* TO DO *
The result should be all the records, exact and complete, without a single picture.

* RECORDS SUPPLIED *
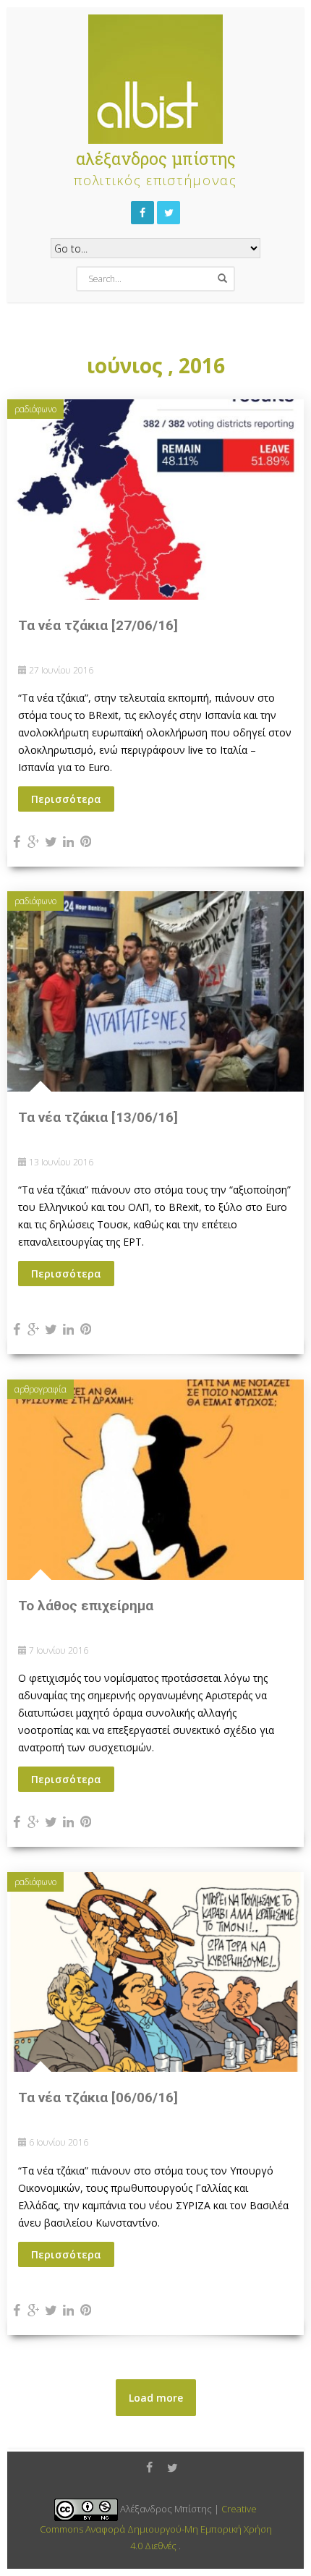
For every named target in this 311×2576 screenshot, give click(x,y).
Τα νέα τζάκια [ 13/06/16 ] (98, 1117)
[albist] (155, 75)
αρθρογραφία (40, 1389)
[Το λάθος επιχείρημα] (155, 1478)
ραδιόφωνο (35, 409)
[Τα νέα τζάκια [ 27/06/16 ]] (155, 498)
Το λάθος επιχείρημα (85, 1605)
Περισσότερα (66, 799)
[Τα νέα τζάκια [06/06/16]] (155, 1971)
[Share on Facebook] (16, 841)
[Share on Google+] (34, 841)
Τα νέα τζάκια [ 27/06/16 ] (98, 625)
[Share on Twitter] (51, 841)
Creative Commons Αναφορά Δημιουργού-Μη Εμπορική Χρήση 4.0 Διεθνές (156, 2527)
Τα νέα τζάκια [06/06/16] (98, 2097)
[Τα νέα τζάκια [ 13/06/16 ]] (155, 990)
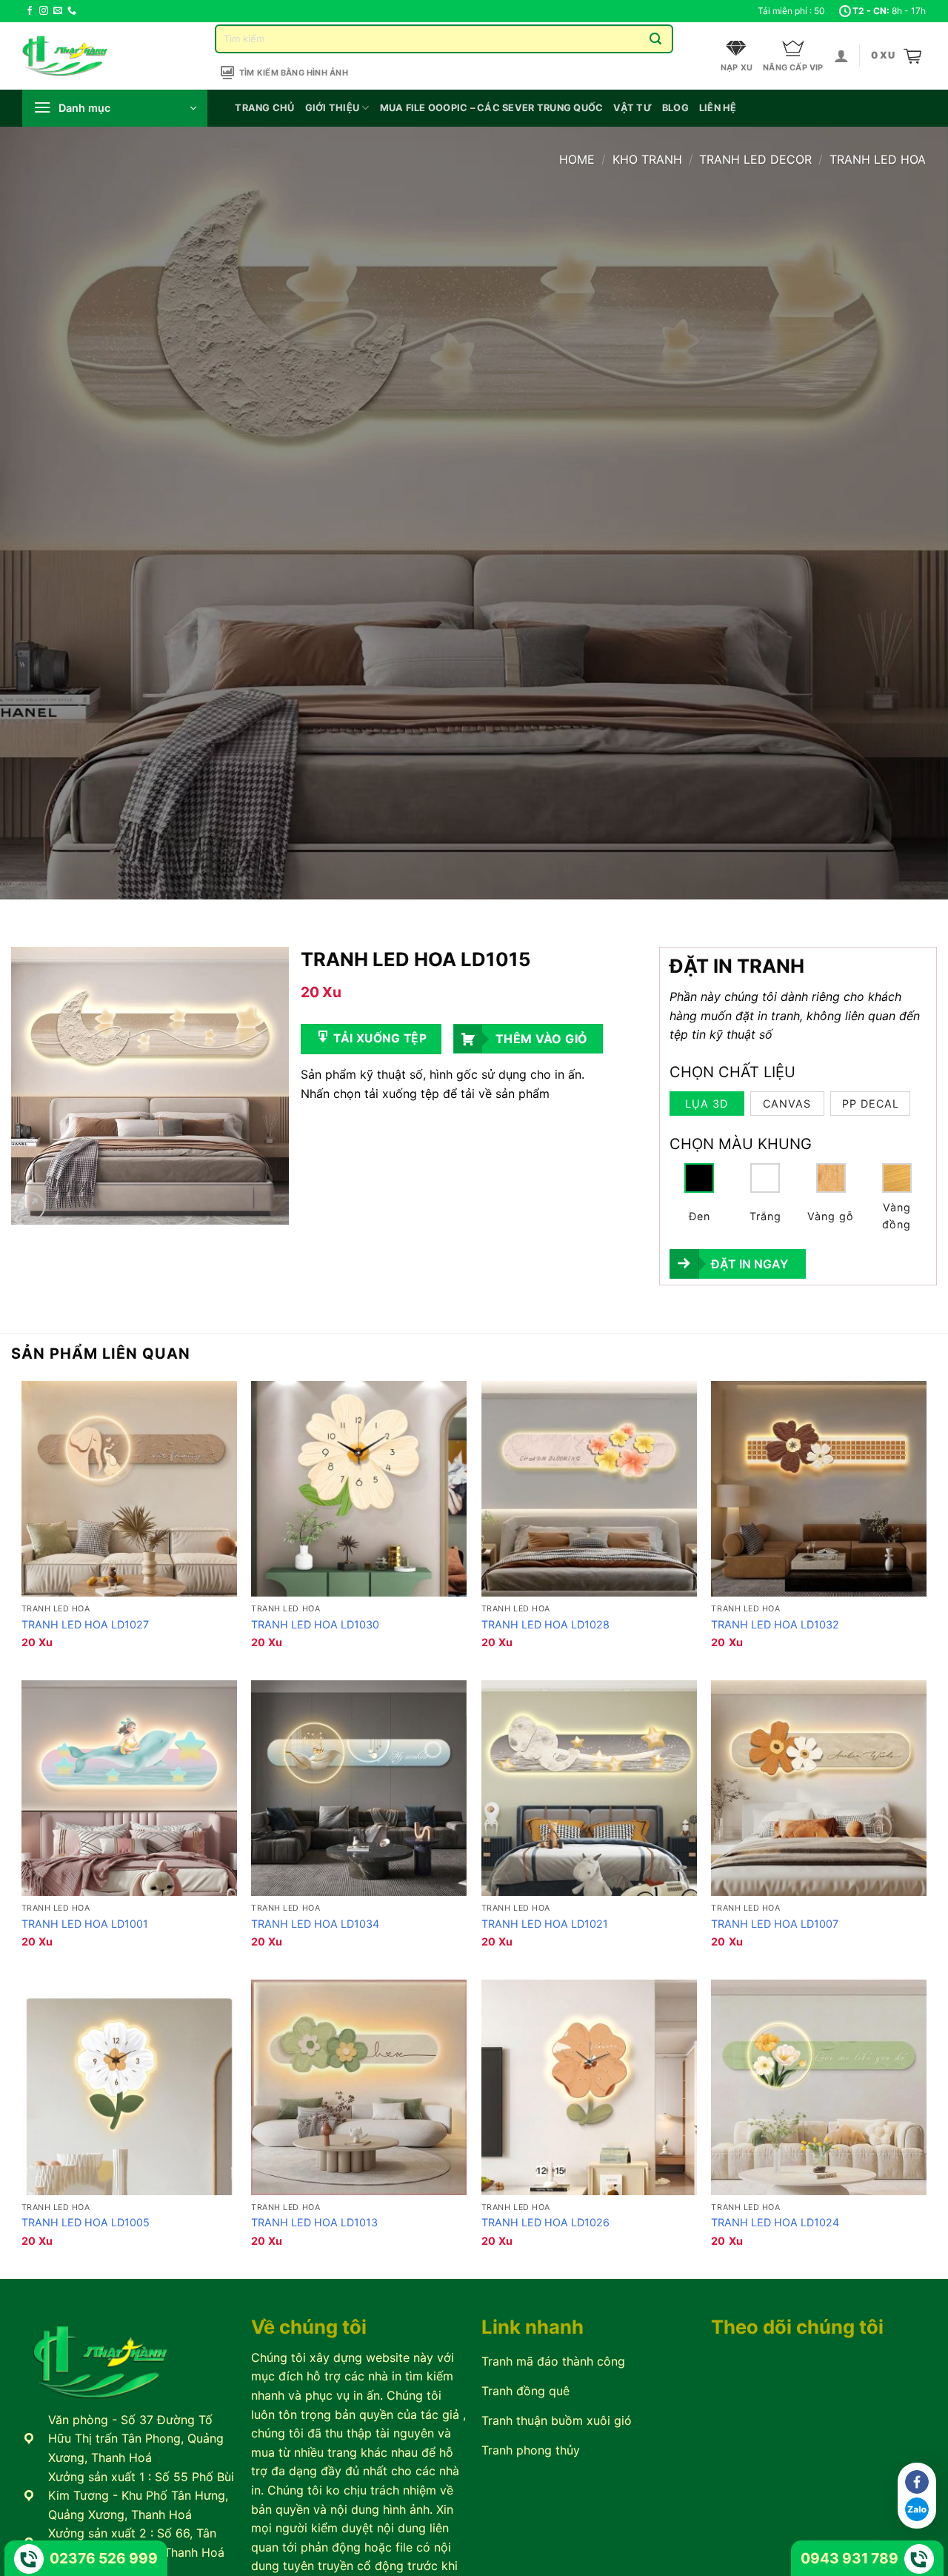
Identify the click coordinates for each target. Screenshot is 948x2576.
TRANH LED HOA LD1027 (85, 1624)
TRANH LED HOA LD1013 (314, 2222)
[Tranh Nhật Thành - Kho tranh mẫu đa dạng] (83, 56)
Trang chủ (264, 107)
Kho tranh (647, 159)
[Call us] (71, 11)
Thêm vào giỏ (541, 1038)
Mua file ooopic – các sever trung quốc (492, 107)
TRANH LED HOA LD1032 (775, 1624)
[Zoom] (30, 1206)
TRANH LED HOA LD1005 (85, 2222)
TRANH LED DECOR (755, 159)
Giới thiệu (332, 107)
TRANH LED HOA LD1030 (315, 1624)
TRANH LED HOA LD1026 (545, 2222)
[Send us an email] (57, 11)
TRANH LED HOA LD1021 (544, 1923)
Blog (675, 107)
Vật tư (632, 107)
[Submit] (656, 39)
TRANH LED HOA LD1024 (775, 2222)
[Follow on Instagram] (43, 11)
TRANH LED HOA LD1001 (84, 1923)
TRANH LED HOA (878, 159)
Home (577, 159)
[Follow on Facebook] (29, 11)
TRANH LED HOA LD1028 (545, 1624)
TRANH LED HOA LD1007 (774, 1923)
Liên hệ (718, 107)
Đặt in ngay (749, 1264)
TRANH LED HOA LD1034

* TASK SOLUTION *
For every named target in this 311×2576 screenshot, give click(x,y).
Τα νέα τζάκια [ 13/06/16 ] (98, 1117)
[albist] (155, 75)
αρθρογραφία (40, 1389)
[Το λάθος επιχείρημα] (155, 1478)
ραδιόφωνο (35, 409)
[Τα νέα τζάκια [ 27/06/16 ]] (155, 498)
Το λάθος επιχείρημα (85, 1605)
Περισσότερα (66, 799)
[Τα νέα τζάκια [06/06/16]] (155, 1971)
[Share on Facebook] (16, 841)
[Share on Google+] (34, 841)
Τα νέα τζάκια [ 27/06/16 ] (98, 625)
[Share on Twitter] (51, 841)
Creative Commons Αναφορά Δημιουργού-Μη Εμπορική Χρήση 4.0 Διεθνές (156, 2527)
Τα νέα τζάκια [06/06/16] (98, 2097)
[Τα νέα τζάκια [ 13/06/16 ]] (155, 990)
Identify the click coordinates for each target. Screenshot is 948x2576.
TRANH LED HOA LD1027 (85, 1624)
TRANH LED HOA LD1013 (314, 2222)
[Tranh Nhật Thành - Kho tranh mẫu đa dạng] (83, 56)
Trang chủ (264, 107)
Kho tranh (647, 159)
[Call us] (71, 11)
Thêm vào giỏ (541, 1038)
Mua file ooopic – các sever trung quốc (492, 107)
TRANH LED HOA LD1032 (775, 1624)
[Zoom] (30, 1206)
TRANH LED HOA LD1005 (85, 2222)
TRANH LED DECOR (755, 159)
Giới thiệu (332, 107)
TRANH LED HOA LD1030 (315, 1624)
TRANH LED HOA LD1026 (545, 2222)
[Send us an email] (57, 11)
TRANH LED HOA LD1021 (544, 1923)
Blog (675, 107)
Vật tư (632, 107)
[Submit] (656, 39)
TRANH LED HOA LD1024 (775, 2222)
[Follow on Instagram] (43, 11)
TRANH LED HOA LD1001 (84, 1923)
TRANH LED HOA (878, 159)
Home (577, 159)
[Follow on Facebook] (29, 11)
TRANH LED HOA LD1028 (545, 1624)
TRANH LED HOA LD1007 (774, 1923)
Liên hệ (718, 107)
Đặt in ngay (749, 1264)
TRANH LED HOA LD1034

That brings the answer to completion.